There are different tools that you can use to share your data with other people. The tool rsync requires less setup and rclone is well suited for sharing data to other services such as Owncloud:

  1. Rsync: Basic Copying to Local Machine
  2. Rclone: Copying to Owncloud
  3. Tmux: Copying with Long Duration

💎 Additional help sections in case you need to debug a particular step are marked with a diamond.

Rsync: Basic Copying to Local Machine

From Cluster to Remote Machine

The tool rsync is a great way to share files between two remote system. To copy files from Emmy to your local machine use the following in the Shell on your local machine:

rsync [FROM WHERE] [TO WHERE]

rsync -rpt nibsommr@glogin.hlrn.de:/home/nibsommr/deep-learning-with-gpu-cores/ .

with the useful flags:

Replace nibsommr with your NHR username. This will copy the repository deep-learning-with-gpu-cores to the your current place in the shell, indicated by..

💎 When you have problems use the verbose flag -vv to get more output on what went wrong.

💎 It might be that you need to pass your ssh key file explicitly with -i ~/.ssh/hlrn-key, replacing the path with your key file path.

From Remote Machine to Cluster

To copy a file from your local machine to the cluster, run the following on the local machine:

rsync [FROM WHERE] [TO WHERE]

rsync -rpt example-file.png nibsommr@glogin.hlrn.de:/home/nibsommr/

Use the syntax from before, swapping source and destination.

RClone: Copying to Owncloud

To copy data to and from owncloud, you can use Rclone as a client.

Setup

On the cluster, run rclone config and configure as follows (setup options):

- new remote
- name: owncloud
- 40 (Webdav)
- url: https://owncloud.gwdg.de/remote.php/nonshib-webdav
- 2: owncloud
- user name - the one you use for owncloud (e.g., single sign-on)
- password - the one used for owncloud
- no bearer token
- no editing advanced config necessary
- quit config (q)

💎 To test your configuration, run rclone lsd owncloud: and you should see all directories of your owncloud.

Copy Files from Cluster to Owncloud

Let’s say you want to copy the folder on the cluster /home/nibsommr/deep-learning-with-gpu-cores to the folder test in Owncloud:

rclone [FROM WHERE] [TO WHERE]

rclone copy -v /home/nibsommr/deep-learning-with-gpu-cores/ owncloud:test

Similarly and for completeness, to copy a folder from Owncloud to the cluster, swap the order of the arguments: Copying the folder Hackathon from Owncloud to the local repository on the cluster:

rclone [FROM WHERE] [TO WHERE]

rclone copy -v owncloud:Hackathon .

Share Owncloud Folder

Once you upload the data from the cluster to Owncloud, you can share it with colleagues that might not have cluster access. To do so, go to https://owncloud.gwdg.de and click on share symbol next to the folder you want to share. You can use the share with user and groups (if the other users also have access to owncloud) or also use a public to share with people that do not have access to owncloud.
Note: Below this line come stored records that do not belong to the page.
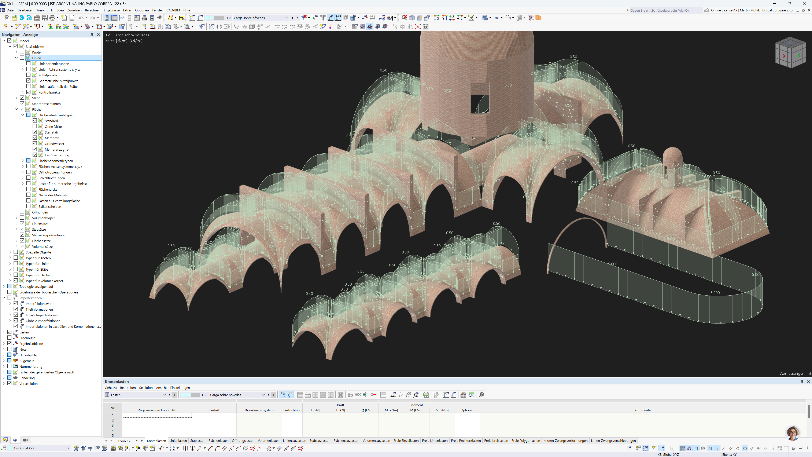Open the console script icon
This screenshot has height=457, width=812.
pyautogui.click(x=137, y=18)
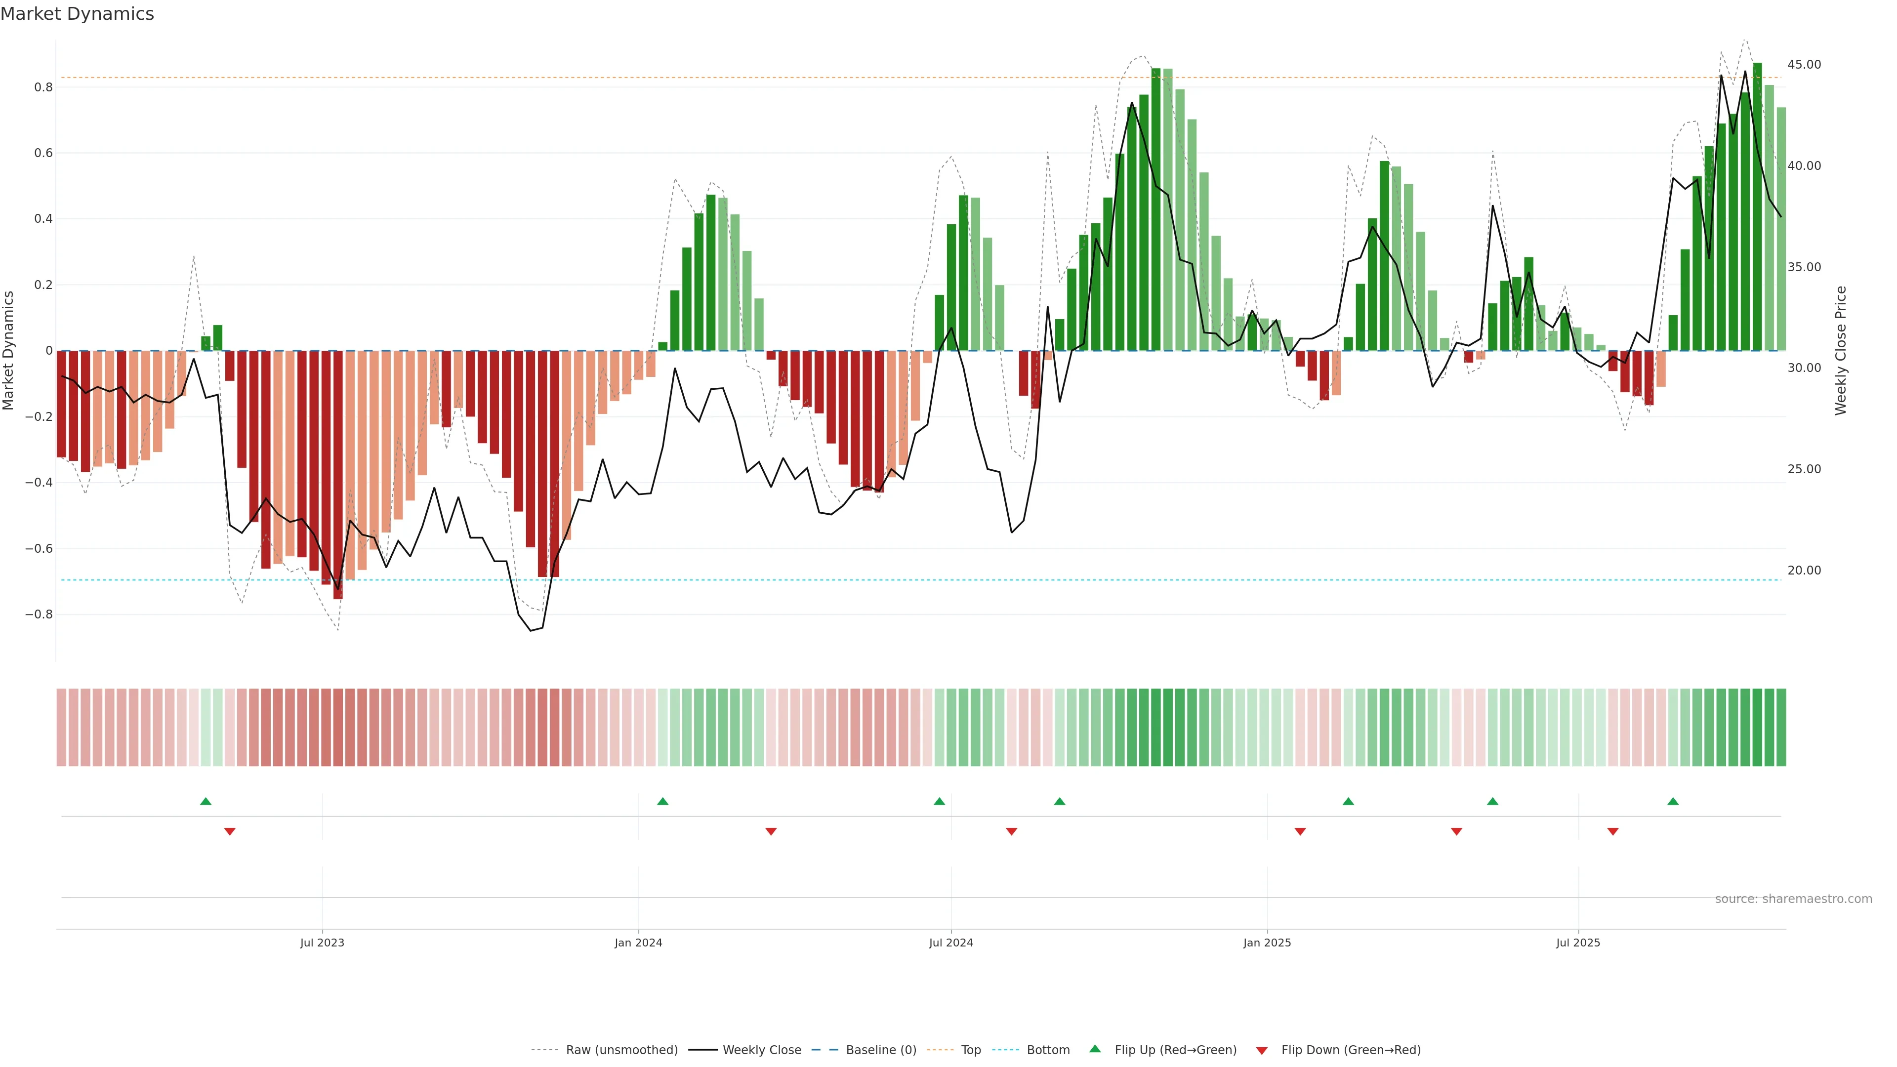The height and width of the screenshot is (1067, 1897).
Task: Click the red flip-down marker just after Jul 2025
Action: (x=1613, y=831)
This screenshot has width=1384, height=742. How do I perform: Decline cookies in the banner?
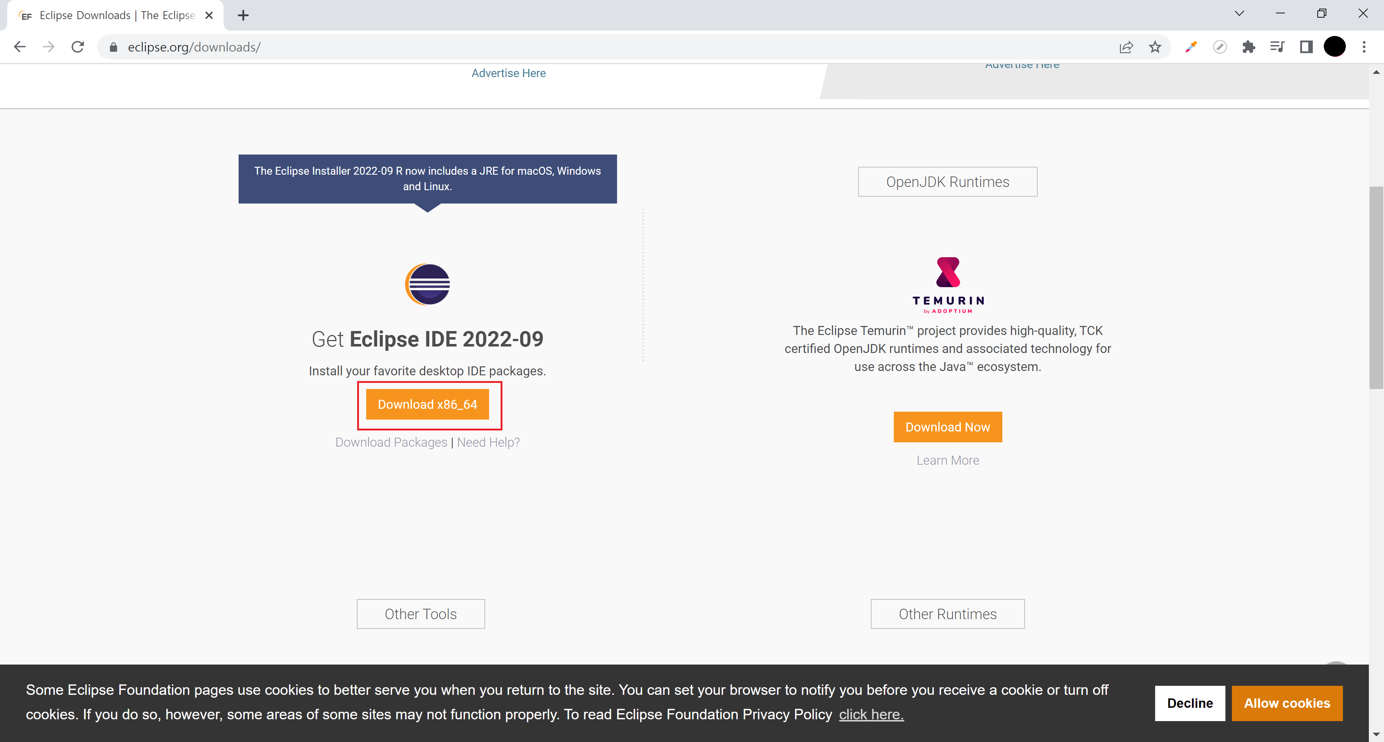click(x=1190, y=703)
Tmux: Copying with Long Duration

Copying might take a longer time if you have a lot of files. In this case, it might be problematic that as soon as you close the shell from which you started the process, it will stop! You can use tmux to accomodate for this.

Setup

The tool tmux is already installed on the cluster. For your local machine, you might need to install it.

Starting a Session

A tmux session is a group of shell windows. When you leave the session, programmes that are running in this session will still continue to run. Thus, the copying process can be started in a tmux session, you can close the shell and the copying process wil continue. To start a new session called copying, run

tmux new -s copying

💎 To see your active sessions, run tmux ls and you will see your sessions with their creation date.

Attaching Sessions

Attaching a session means attaching a tmux session to your currently opened terminal.

To attach to a session, run

tmux attach -t copying

where copying is the name of your session.
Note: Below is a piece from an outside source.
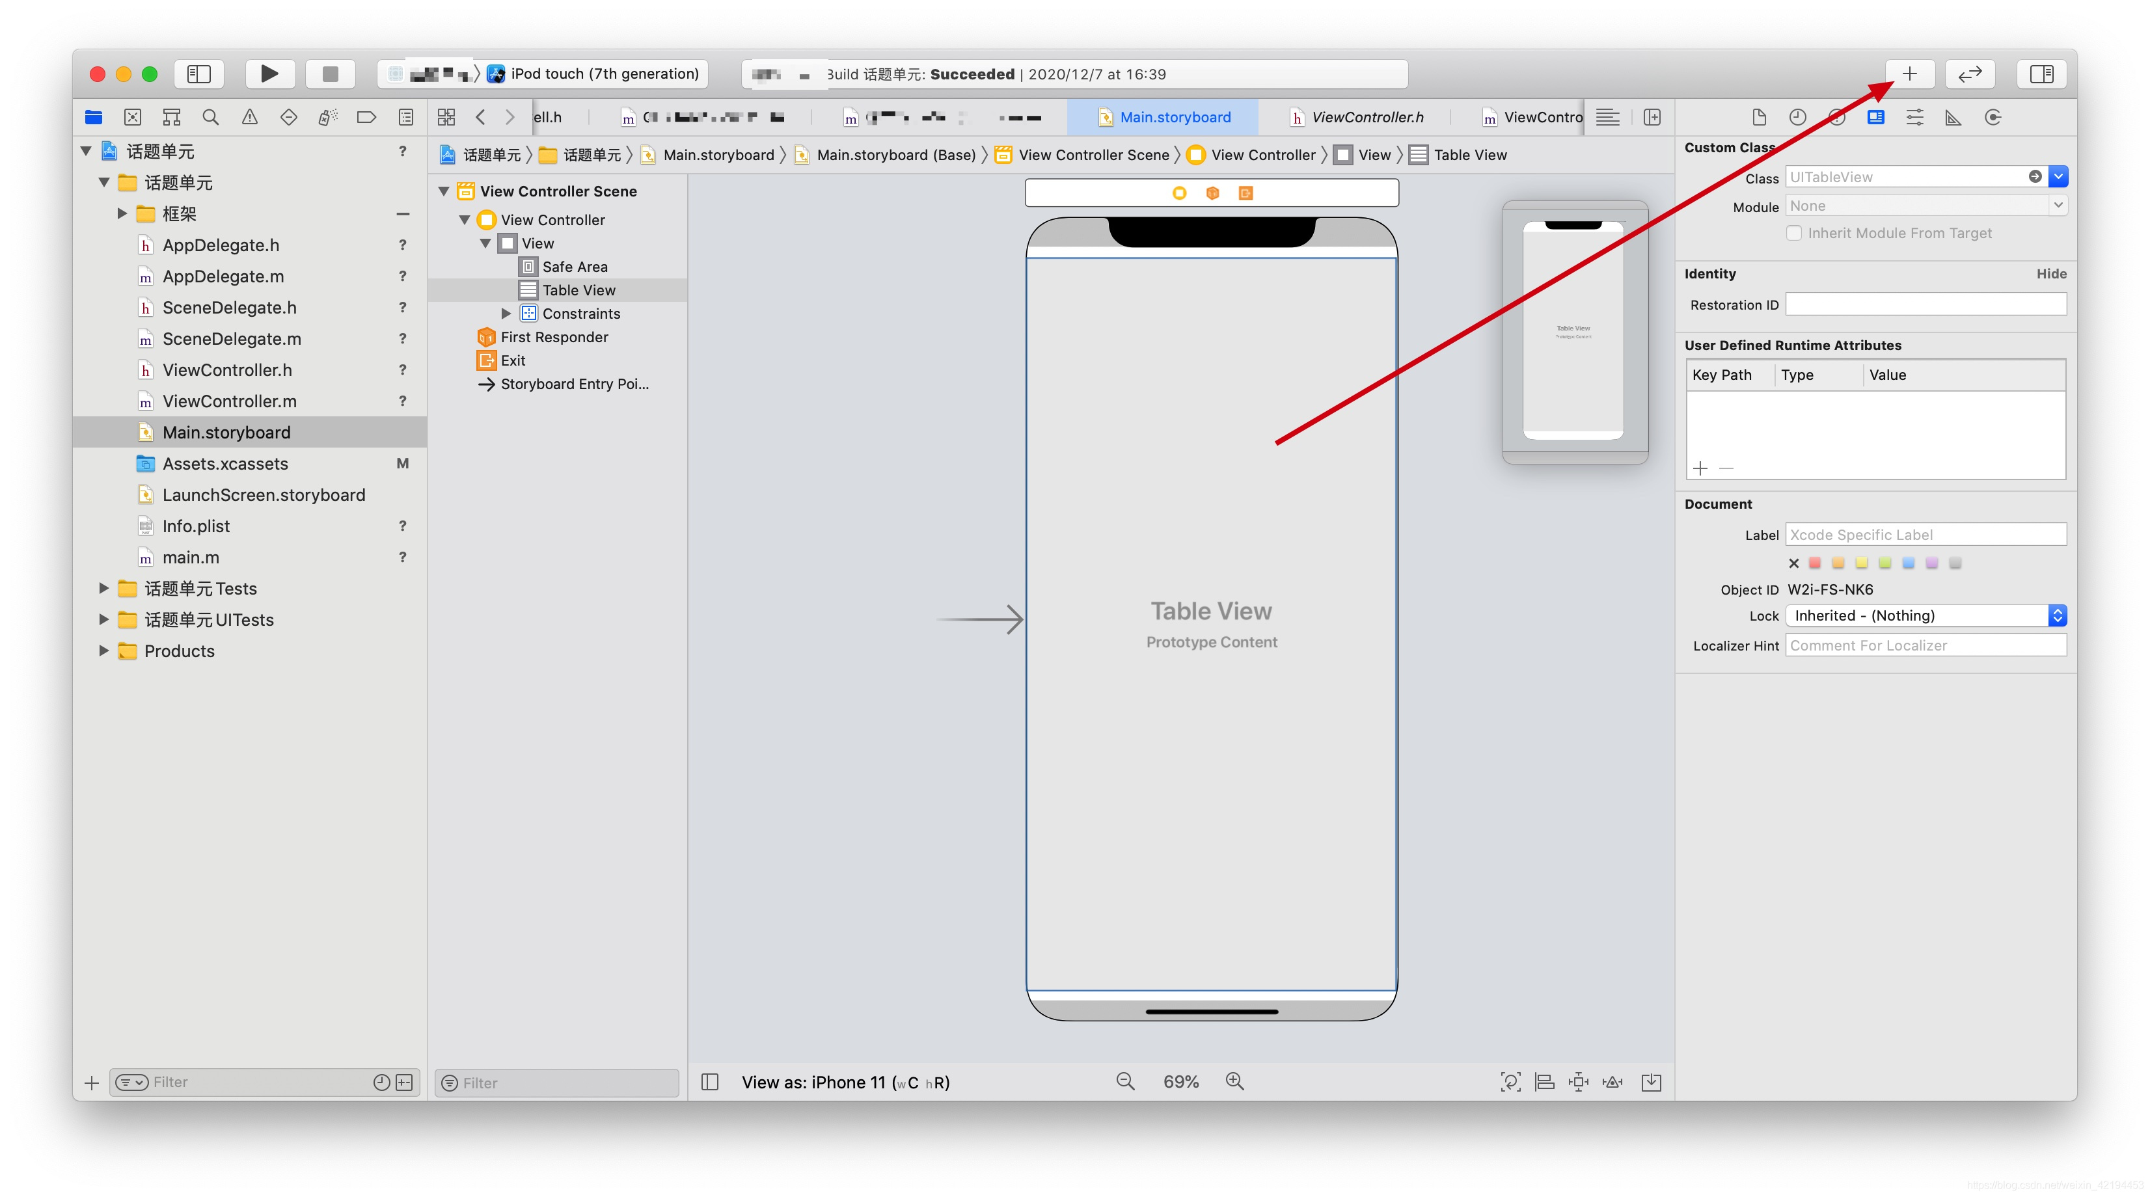
Task: Click View as: iPhone 11 button
Action: (x=845, y=1082)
💎 If you get sessions should be nested with care, unset $TMUX to force it means that you are already inside a session! Probably (if you are not doing anything fancy) you would like to first deattach the current session and then attach the session of your choice.

Running the Copying

Inside the attached session, you can now start the copying process (using rsync or rclone as described in the chapters above).
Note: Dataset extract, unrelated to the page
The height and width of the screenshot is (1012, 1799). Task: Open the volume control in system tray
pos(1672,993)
Deattaching and Closing Sessions

To deattach your current terminal from the tmux session, press ctrl + b + d. The copy process that you started within the session will still continue.

You can reattach the session

To delete a session, run

tmux ls

to list all your sessions and

tmux kill-session -t copying

with copying as the name of the session that you want to kill.

With wrapping the copying process in a tmux session, you can ensure that the copying process will still continue after you closed your terminal. For a full overview of more tmux commands, a helpful tutorial can be found here and here.